The documents included what the consortium identified as FinCEN Files submitted by financial institutions to the department's Financial Crimes Enforcement Network, or FinCEN. The section is tasked with combating money laundering and safeguarding the financial system from illicit use.

Papa Massata said in an interview with Kyodo that the money he received was related to a "sponsorship deal made in China."

"There is nothing to do with the Tokyo Olympics," he said.

Former Japanese Olympic Committee chief Tsunekazu Takeda, who also led the bid committee, denied any knowledge of the money transfers from Black Tidings at the time of the bid.

"At the time, I did not know anything that happened after (making the payment to the consulting firm)," he said.

Since the Black Tidings bank account had not been used until the company received payments from the Tokyo bid committee, French authorities investigating sports business-related corruption scandals involving the Diacks regard Papa Massata as the "main beneficiary."

Papa Massata was a marketing consultant for the International Association of Athletics Federation under his father.

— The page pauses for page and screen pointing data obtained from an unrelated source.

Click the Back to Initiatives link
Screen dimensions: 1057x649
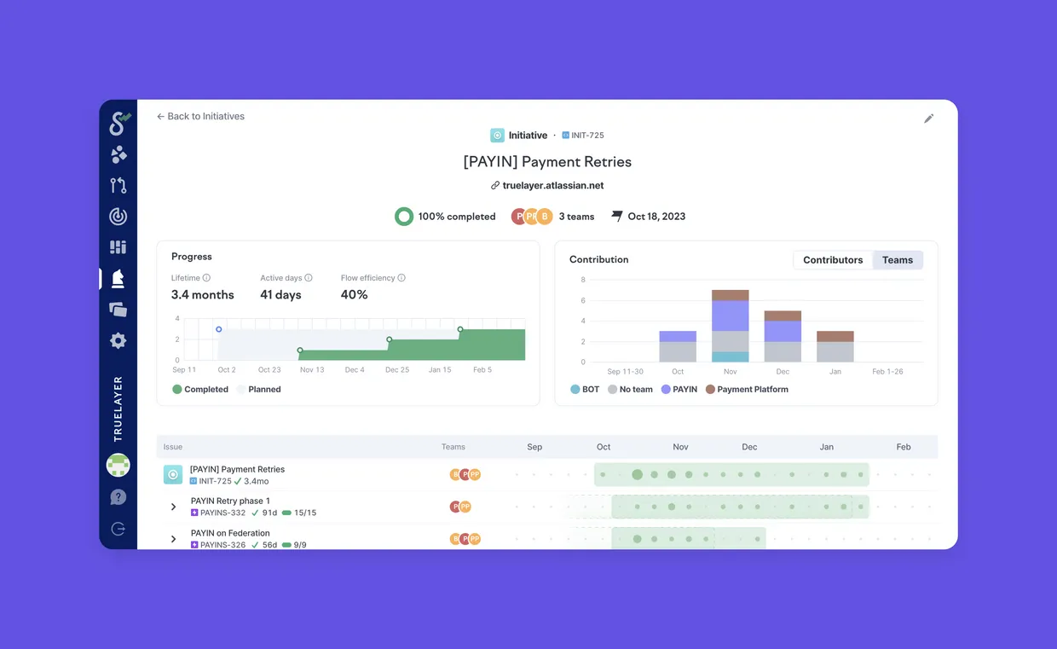click(200, 116)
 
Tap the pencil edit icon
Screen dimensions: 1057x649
click(928, 119)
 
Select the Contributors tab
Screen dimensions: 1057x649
click(833, 260)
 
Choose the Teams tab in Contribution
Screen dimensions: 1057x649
click(898, 260)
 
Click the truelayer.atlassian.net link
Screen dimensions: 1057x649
click(547, 186)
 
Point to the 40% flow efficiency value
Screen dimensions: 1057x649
click(354, 294)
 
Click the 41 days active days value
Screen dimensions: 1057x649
click(280, 294)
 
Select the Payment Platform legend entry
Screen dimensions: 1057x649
click(747, 390)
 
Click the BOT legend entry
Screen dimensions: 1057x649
click(585, 390)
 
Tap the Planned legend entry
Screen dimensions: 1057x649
click(259, 390)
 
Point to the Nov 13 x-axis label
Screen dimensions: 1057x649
click(312, 369)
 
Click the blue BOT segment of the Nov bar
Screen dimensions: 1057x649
click(730, 356)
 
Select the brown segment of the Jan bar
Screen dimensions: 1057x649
click(835, 337)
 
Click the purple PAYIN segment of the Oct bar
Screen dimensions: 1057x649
click(678, 337)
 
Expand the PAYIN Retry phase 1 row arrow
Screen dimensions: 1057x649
click(173, 507)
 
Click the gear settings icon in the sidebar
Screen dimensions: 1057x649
click(118, 340)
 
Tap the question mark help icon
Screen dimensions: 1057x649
click(118, 497)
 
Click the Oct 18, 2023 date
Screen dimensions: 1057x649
click(656, 217)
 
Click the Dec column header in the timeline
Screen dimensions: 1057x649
click(749, 447)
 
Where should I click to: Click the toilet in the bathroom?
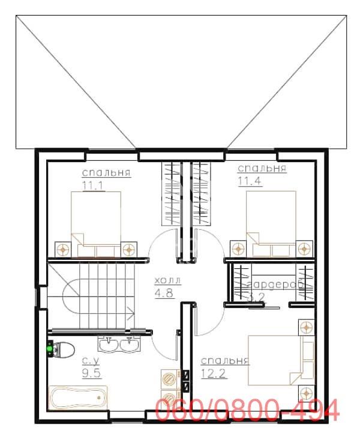pos(63,348)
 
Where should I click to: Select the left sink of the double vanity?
pos(110,344)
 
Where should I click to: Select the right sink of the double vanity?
pos(128,344)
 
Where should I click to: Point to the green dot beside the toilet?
pos(49,346)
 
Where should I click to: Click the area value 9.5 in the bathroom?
pos(91,372)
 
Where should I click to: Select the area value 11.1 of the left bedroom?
pos(94,185)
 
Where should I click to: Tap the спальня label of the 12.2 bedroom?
pos(224,361)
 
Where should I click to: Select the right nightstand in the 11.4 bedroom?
pos(305,247)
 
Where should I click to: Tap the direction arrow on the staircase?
pos(130,312)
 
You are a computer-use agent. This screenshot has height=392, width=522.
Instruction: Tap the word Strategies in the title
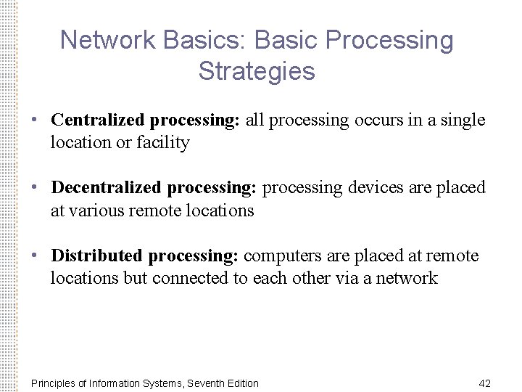(x=256, y=71)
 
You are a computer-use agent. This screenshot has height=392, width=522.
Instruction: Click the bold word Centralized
(x=99, y=120)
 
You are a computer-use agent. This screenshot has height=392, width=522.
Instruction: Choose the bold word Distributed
(x=98, y=256)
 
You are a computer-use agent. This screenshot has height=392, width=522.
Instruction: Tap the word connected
(x=188, y=279)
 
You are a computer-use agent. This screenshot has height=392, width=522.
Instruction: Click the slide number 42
(x=485, y=383)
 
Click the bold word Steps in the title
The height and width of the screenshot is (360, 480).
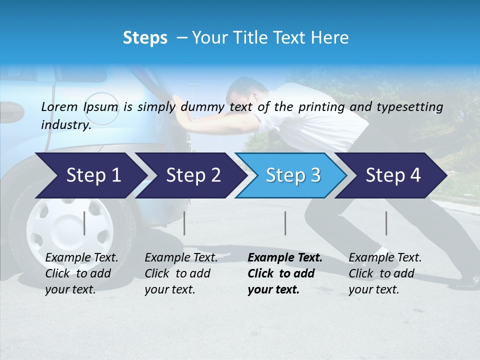(x=145, y=38)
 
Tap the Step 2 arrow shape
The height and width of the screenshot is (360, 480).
(x=190, y=176)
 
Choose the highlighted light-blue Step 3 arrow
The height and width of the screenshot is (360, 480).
(x=291, y=176)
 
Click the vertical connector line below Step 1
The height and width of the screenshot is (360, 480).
(x=84, y=223)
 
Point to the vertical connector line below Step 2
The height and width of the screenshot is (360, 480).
(x=184, y=223)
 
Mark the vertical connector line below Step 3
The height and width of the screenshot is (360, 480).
(x=286, y=223)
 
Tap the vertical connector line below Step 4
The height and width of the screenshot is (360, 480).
(x=386, y=223)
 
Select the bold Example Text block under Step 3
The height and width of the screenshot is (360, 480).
(x=285, y=274)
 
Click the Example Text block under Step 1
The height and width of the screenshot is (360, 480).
(x=82, y=274)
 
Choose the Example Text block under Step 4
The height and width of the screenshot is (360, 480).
(x=385, y=274)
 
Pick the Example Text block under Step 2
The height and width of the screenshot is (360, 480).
(x=181, y=274)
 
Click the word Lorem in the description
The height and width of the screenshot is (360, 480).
(x=60, y=106)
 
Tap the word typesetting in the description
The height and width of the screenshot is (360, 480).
(x=410, y=106)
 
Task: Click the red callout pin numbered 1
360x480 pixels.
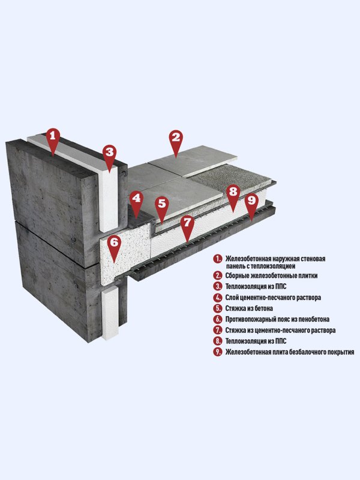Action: tap(53, 139)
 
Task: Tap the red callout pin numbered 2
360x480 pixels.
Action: tap(176, 141)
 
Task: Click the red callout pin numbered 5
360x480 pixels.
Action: tap(161, 207)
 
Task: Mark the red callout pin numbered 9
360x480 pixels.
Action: tap(251, 204)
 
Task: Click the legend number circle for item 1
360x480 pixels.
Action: tap(217, 259)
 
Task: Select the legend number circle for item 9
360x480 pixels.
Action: tap(217, 352)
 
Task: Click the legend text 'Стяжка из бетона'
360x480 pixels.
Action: tap(249, 308)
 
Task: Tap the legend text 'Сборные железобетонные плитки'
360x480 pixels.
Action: tap(272, 275)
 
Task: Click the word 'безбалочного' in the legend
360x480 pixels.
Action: tap(296, 352)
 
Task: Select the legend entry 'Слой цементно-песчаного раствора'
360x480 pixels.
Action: tap(273, 298)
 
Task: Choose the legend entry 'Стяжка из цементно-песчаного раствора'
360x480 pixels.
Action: tap(280, 331)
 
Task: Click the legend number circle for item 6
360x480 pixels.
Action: tap(217, 319)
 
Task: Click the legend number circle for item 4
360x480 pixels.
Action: tap(217, 298)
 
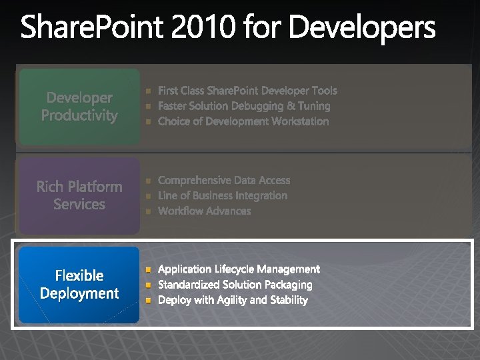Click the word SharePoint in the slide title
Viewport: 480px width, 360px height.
(x=94, y=29)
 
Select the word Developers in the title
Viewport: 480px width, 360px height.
(x=363, y=29)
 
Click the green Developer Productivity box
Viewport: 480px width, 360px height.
(x=79, y=107)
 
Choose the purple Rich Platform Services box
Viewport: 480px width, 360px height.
(x=79, y=195)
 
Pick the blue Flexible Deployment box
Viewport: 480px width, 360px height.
(x=79, y=285)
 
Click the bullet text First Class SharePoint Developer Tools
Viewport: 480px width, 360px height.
(x=247, y=91)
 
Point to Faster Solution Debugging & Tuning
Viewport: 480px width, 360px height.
(x=244, y=106)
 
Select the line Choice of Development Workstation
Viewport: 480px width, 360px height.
(x=243, y=121)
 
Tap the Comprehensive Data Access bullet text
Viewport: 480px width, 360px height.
(x=224, y=180)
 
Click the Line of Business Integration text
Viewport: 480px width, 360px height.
(x=223, y=195)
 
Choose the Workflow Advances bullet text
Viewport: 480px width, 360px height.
(x=204, y=211)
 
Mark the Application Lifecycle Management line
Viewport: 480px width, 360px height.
(x=239, y=269)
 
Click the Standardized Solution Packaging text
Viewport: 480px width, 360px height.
(x=235, y=285)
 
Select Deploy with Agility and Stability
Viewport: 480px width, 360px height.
(x=233, y=300)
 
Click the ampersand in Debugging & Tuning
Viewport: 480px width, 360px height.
(x=291, y=106)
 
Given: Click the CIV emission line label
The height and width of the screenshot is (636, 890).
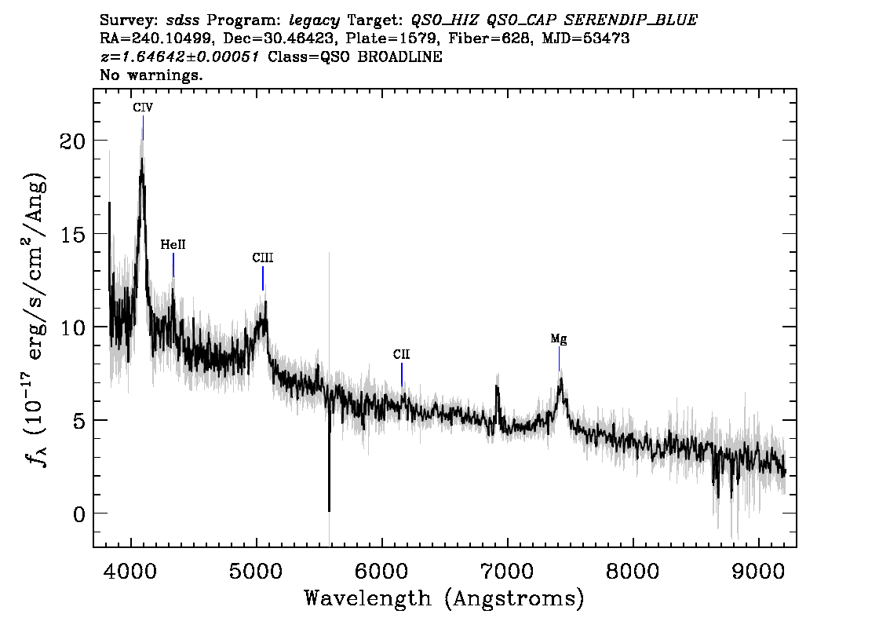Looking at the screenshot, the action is [x=143, y=108].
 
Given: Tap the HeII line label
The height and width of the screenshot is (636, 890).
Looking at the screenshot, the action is [x=173, y=245].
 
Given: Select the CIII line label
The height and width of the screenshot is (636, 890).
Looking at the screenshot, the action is [x=263, y=258].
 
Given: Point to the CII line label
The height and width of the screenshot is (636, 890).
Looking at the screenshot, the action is [x=401, y=355].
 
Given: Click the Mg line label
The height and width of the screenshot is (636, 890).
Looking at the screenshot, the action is [x=559, y=339].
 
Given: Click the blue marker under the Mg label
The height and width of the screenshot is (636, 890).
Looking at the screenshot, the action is [x=559, y=358].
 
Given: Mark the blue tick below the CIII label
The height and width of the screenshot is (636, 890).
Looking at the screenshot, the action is [x=263, y=278].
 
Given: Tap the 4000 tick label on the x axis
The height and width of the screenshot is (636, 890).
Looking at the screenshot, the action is [x=131, y=572].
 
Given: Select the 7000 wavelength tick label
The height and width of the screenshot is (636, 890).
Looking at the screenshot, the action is [x=507, y=572].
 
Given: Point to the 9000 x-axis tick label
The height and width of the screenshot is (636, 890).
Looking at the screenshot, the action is [x=757, y=572].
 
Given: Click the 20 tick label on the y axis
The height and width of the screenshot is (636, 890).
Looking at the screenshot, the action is [x=72, y=141].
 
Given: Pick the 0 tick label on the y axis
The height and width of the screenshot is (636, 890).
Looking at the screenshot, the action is [x=79, y=514].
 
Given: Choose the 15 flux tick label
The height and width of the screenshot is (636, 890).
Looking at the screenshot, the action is [x=72, y=234].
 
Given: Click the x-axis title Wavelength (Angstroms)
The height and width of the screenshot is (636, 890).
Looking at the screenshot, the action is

Black Tidings, headed by a friend of Papa Massata, went out of business in 2014.

Suspicions of bribery related to Tokyo's successful bid surfaced in 2016, following allegations that money had been transferred from the bid committee to Papa Massata via the Singaporean firm. However, the use to which the 230 million yen -- described by the Japanese side as a "consulting fee" -- was put has remained a mystery.

Takeda, a former Olympic equestrian, stepped down as head of the JOC in June 2019, after French authorities confirmed earlier in the year that they had started an official investigation into alleged corruption over Tokyo's successful bid.

Tokyo lost out on hosting the 2016 Summer Games to Rio de Janeiro. The Japanese capital was awarded the 2020 Olympic Games in Buenos Aires, defeating Istanbul and Madrid.

The Tokyo Olympics and Paralympics were postponed for one year due to the novel coronavirus.

Lamine Diack was sentenced to two years in prison and fined 500,000 euros at a Paris court last week on bribetaking and other charges for his involvement in a coverup of Russia's organized doping.